O petróleo Brent encosta em US$ 100 o barril nesta terça-feira, 8 de setembro de 2026, depois de um fim de semana marcado por nova troca de ataques entre Estados Unidos e Irã. Ao mesmo tempo, o payroll — relatório mensal de emprego dos Estados Unidos — surpreendeu na sexta-feira com força bem acima do esperado. Apesar dos dois fatores, que normalmente pressionariam o dólar para cima aqui, a moeda americana recuou para R$ 5,12. Os especialistas da Rede Câmbio Seguro explicam abaixo por que isso aconteceu e o que fazer.
Irã e EUA voltam a trocar ataques: petróleo mais perto de US$ 100 em meses
No fim de semana, o Irã afirmou ter atacado uma embarcação não tripulada dos Estados Unidos que tentava entrar no Estreito de Ormuz — o canal marítimo entre o Irã e a Península Arábica por onde passa cerca de 20% do petróleo mundial. Os militares americanos negaram a informação.

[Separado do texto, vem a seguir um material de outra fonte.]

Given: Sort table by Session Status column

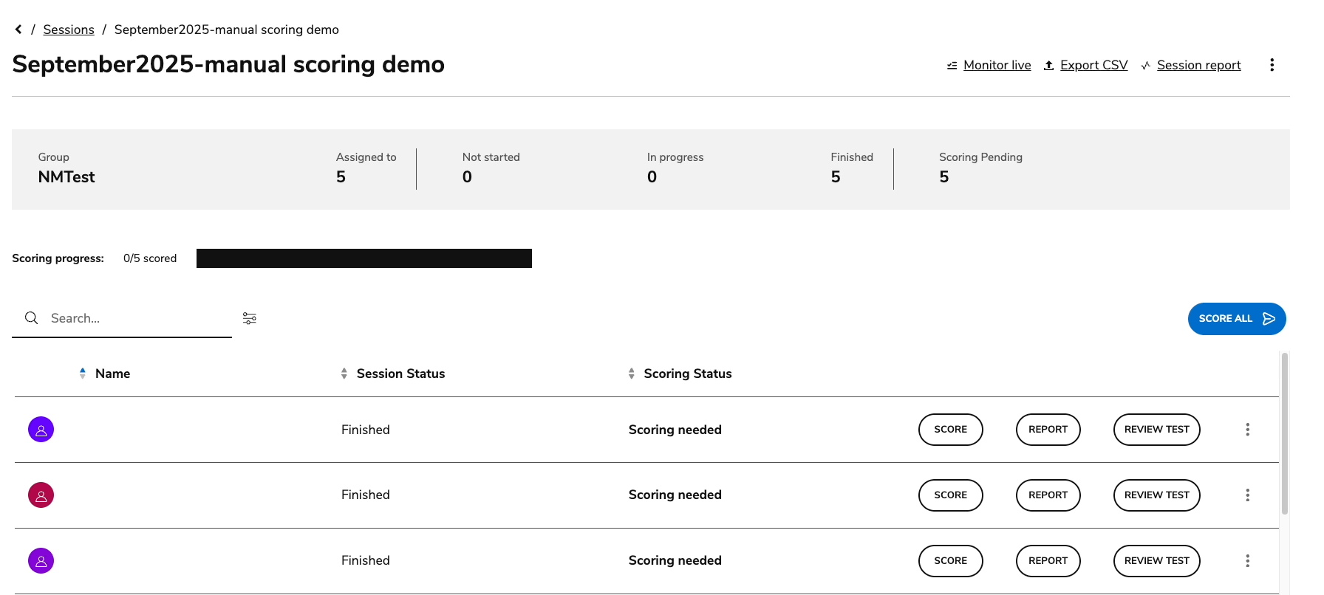Looking at the screenshot, I should (400, 374).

O Brent chegou a US$ 99,45 na madrugada desta terça-feira, o maior nível em meses, depois de acumular alta de 8% na semana passada. O contrato futuro WTI, referência americana, subiu para perto de US$ 94. Autoridades iranianas foram além: o presidente do Parlamento do país, Mohammad Baqer Qalibaf, afirmou que instalações de energia ligadas a interesses americanos no Golfo poderão ser alvo de represálias em caso de nova ofensiva.
Um quinto de todo o petróleo consumido no mundo passa por Ormuz. Por isso, o mercado inteiro se reprecifica a cada novo incidente na região — e analistas da Kotak Securities alertam que uma interrupção sustentada no fluxo real de petróleo poderia levar o preço rapidamente acima de US$ 100.
Payroll surpreende: 162 mil vagas contra 56 mil esperadas
O payroll é o relatório mensal de emprego dos Estados Unidos, divulgado toda primeira sexta-feira do mês e considerado um dos indicadores mais observados do mundo. Na sexta-feira, ele mostrou a criação de 162 mil vagas em agosto, quase três vezes a expectativa de 56 mil colhida pela Reuters.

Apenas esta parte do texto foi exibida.